For most people, it seems that medical treatment and continual monitoring can help compulsive overeaters overcome this disorder. Patients have tried psychotherapy and find it helpful, which hints that overeating may be a mind over matter problem. Perhaps a person can actually be full, and even feel full, yet for some reason they continue to eat. However, I believe that this is something that takes a great deal of will power and support to overcome. Psychotherapy focuses on the behaviors that are associated with compulsive overeating, and changing these behaviors in order to overcome compulsive overeating.

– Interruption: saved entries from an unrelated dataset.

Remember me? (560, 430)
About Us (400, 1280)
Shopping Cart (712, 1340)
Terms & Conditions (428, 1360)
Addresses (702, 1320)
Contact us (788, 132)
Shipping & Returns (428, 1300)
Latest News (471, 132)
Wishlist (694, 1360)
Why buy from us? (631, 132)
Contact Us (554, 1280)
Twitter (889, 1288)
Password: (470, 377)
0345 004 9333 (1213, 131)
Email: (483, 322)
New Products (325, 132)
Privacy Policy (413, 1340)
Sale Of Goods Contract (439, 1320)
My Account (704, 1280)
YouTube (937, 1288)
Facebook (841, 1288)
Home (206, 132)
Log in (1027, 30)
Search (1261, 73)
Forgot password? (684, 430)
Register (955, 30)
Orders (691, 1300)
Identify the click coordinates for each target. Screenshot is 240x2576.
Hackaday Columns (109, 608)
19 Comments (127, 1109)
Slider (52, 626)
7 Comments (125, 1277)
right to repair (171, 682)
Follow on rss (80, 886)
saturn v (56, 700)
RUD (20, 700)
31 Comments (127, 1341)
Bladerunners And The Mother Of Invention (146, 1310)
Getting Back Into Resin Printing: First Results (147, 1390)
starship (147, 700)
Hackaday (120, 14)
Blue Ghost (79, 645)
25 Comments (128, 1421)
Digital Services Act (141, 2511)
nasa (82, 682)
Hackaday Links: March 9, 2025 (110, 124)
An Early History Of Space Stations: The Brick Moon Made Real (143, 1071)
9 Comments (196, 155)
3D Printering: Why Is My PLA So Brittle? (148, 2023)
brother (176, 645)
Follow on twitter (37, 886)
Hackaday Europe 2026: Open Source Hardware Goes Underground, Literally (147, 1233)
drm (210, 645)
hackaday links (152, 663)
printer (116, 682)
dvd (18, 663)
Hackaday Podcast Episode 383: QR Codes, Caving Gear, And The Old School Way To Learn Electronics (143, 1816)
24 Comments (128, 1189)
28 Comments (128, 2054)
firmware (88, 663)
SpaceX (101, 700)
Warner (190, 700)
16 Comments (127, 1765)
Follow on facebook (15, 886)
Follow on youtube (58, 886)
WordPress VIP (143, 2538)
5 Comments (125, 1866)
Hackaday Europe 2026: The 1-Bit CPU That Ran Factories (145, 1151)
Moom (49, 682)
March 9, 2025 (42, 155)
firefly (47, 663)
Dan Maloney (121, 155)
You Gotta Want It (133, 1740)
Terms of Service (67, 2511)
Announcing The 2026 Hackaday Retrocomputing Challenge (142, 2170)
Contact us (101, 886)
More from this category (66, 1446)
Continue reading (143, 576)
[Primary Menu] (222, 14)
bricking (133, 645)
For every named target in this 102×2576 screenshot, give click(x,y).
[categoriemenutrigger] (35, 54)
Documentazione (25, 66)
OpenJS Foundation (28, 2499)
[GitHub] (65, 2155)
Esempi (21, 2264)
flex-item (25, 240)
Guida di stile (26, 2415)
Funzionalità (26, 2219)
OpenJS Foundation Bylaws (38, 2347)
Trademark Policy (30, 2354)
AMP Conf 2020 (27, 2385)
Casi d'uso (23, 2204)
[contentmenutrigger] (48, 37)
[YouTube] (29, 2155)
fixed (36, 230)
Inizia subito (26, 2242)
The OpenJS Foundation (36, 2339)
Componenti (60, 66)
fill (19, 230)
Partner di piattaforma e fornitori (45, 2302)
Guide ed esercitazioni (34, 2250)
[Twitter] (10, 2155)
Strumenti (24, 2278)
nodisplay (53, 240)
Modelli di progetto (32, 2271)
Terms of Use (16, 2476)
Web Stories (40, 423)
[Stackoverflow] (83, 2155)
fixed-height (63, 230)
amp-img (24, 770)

It may also help to identify the causes of the disorder, such as personal issues, childhood problems, recent deaths or losses, relationship problems, etc. There has also been a discovery of several new medications that may adjust the brain chemistry that could be responsible for compulsive overeating. Compulsive overeating, which may be linked to depression, could also be treated with antidepressants (4).
In conclusion, compulsive overeating and compulsive binging may be caused either by genes, or by external environmental factors, which may change behavior and eating habits. I have learned that there is an "obesity" or "hungry" gene, which presupposes that victims of compulsive overeating are genetically inclined to have continual hunger, although their bodies may tell their brain that they are indeed full. On the other hand, it may be argued that this is not true for either all or any compulsive overeaters; it may be a problem of associating food and eating with getting away from one's problems. Either way, it is an issue that should be looked at both scientifically and sociologically to help determine a successful treatment.